Key Messages

  • Hepatitis C is a curable infection: with the development of non-interferon-based all-oral therapies, treatment success is now over 90%.
  • People who inject drugs can be successfully treated for hepatitis C with new therapies which have minimal side effects and only require 8–12 weeks of treatment for non-complex patients.
  • Treating people who inject drugs directly benefits those individuals, and mathematical modelling shows it also reduces hepatitis C transmission, prevalence and incidence in the community.
  • Multiple direct acting antiviral treatments (DAAs) have been approved by the TGA and are on the PBS
  • All people infected with chronic hepatitis C in Australia are eligible to receive DDAs on the PBS
  • Policymakers need to begin preparations to ensure health services are located and structured so that people who inject drugs can easily access these new treatments.

Professor Margaret Hellard
January 2017
Updated: 22/01/2017

What is the issue?

The advent of highly effective non-interferon-based treatments (sometimes referred to as direct-acting antivirals, or DAAs), with 90% cure rates, improved tolerability and a comparably short duration of therapy (up to 12 weeks)[1-3],has totally changed the hepatitis C landscape. Since the first regimen of hepatitis C DAA treatments were listed on the PBS in March 2016, an estimated 26, 360 individuals had initiated treatment as of July 2016 [4], and it is estimated that by end of 2016 >30,000 Australians will be cured of their hepatitis C.

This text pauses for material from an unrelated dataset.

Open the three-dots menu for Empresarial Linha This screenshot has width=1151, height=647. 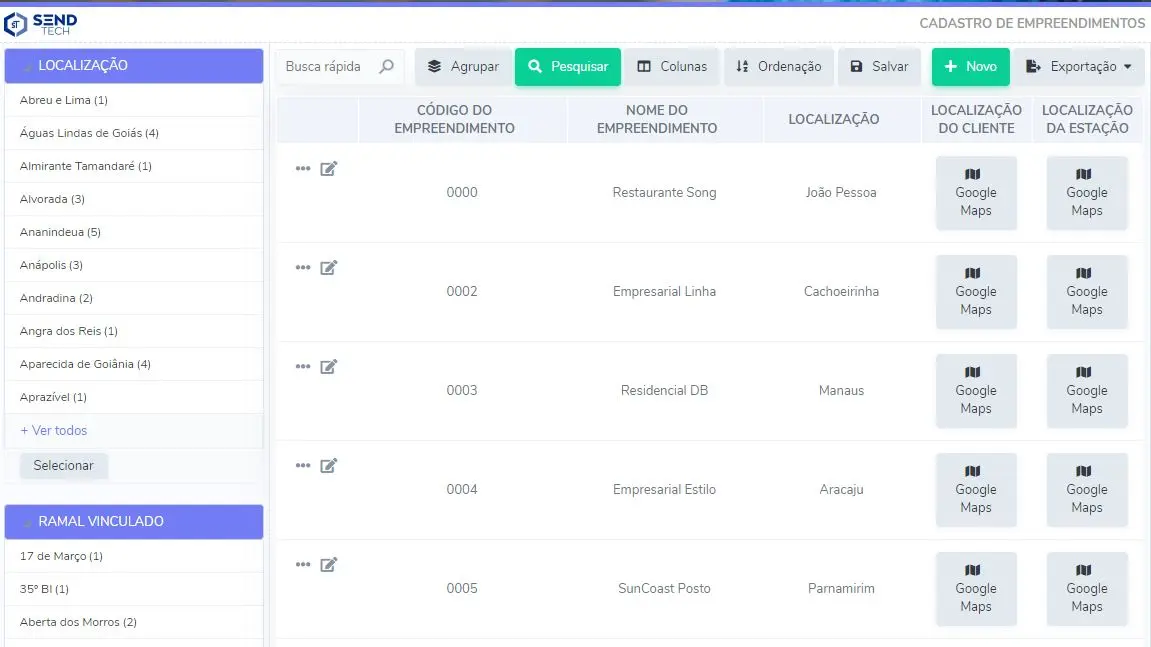point(303,268)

By curing people of their hepatitis C, not only can we prevent many hepatitis C-related deaths, but it is possible to substantially reduce hepatitis C prevalence and incidence by treating those most at-risk of transmitting hepatitis C. There is also growing evidence that there are other benefits to curing people’s hepatitis C, apart from stopping the progression of their liver disease, including increased energy levels, reduced “brain fog”, and reductions in stigma and anxiety experienced.

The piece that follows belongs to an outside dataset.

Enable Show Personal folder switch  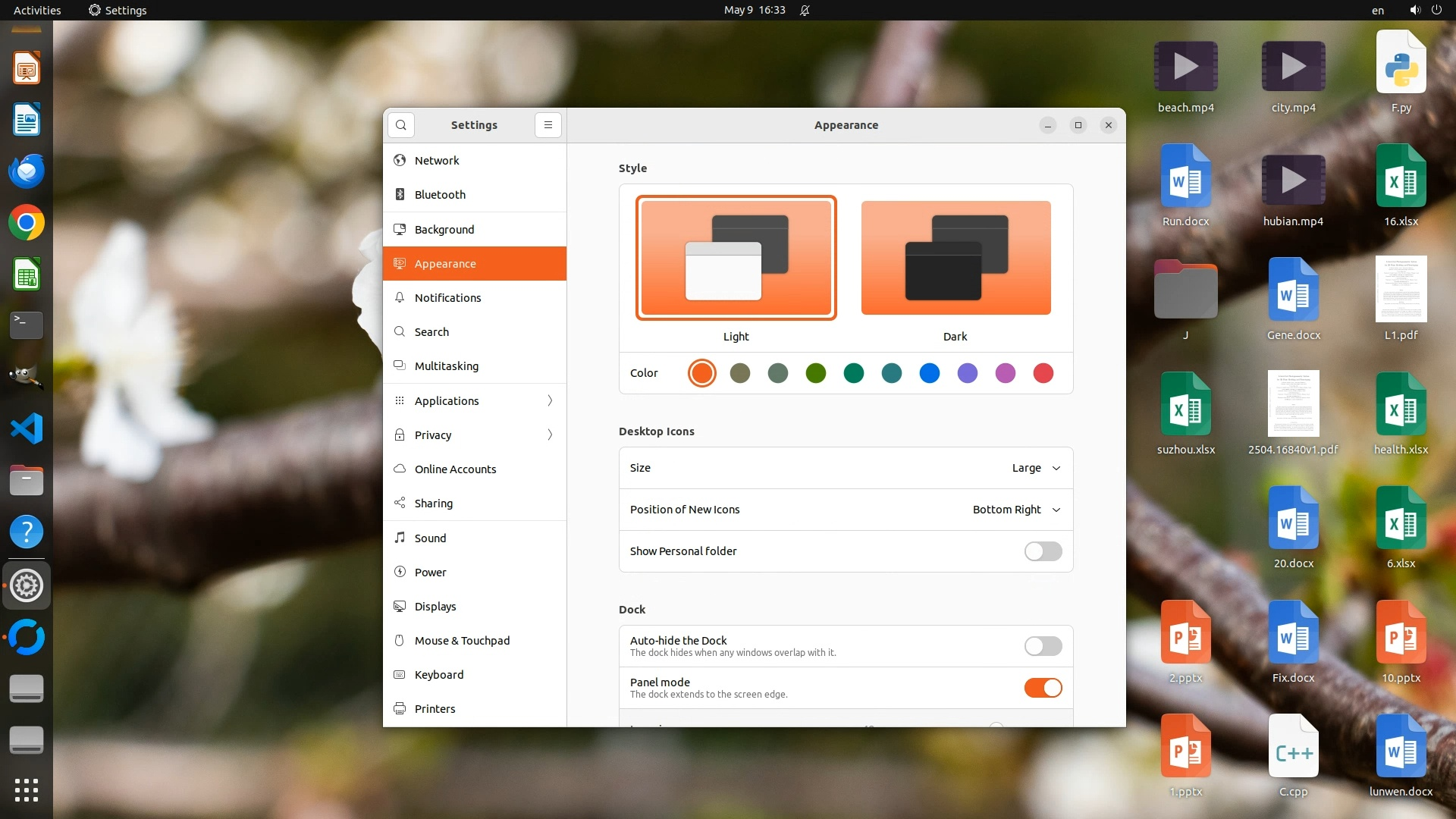[1043, 551]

Preventing hepatitis C transmission through treatment as prevention will require a scale-up of hepatitis C treatment among people who inject drugs (PWID), the highest-risk group for infection and transmission of hepatitis C in Australia [5].

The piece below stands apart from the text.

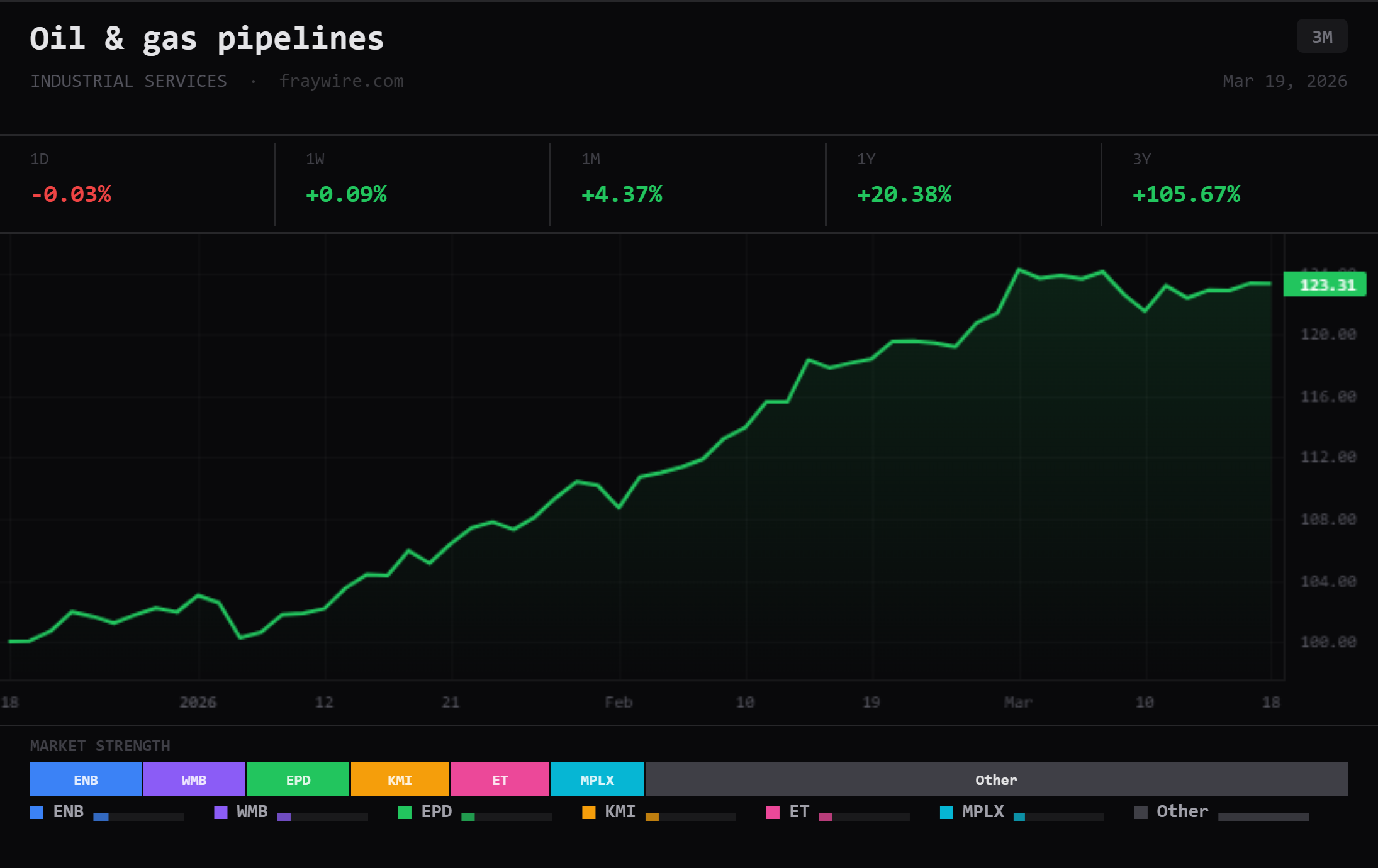Select the ET pink strength segment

Throughout the 1990s PWID were restricted from accessing antiviral treatment for hepatitis C, despite no evidence base for this constraint [6]. Even with the removal of these restrictions, few PWID are currently being treated for hepatitis C [7-9].

Since March 1st 2016, we have seen a rapid uptake of hepatitis C DAA treatments across Australia, however the proportion of PWID who have been reached by this initial increase in coverage is still unknown [4], it is thought to only be a small proportion of people who currently inject drugs. The explanation for poor treatment uptake is multifactorial and includes factors such as the significant side effects of previous treatment options, PWID having difficulties accessing specialist care provided from tertiary hospitals, stigma from health service providers and historically, medical professionals’ hesitations to prescribe due to concerns about treatment compliance and reinfection [10-13].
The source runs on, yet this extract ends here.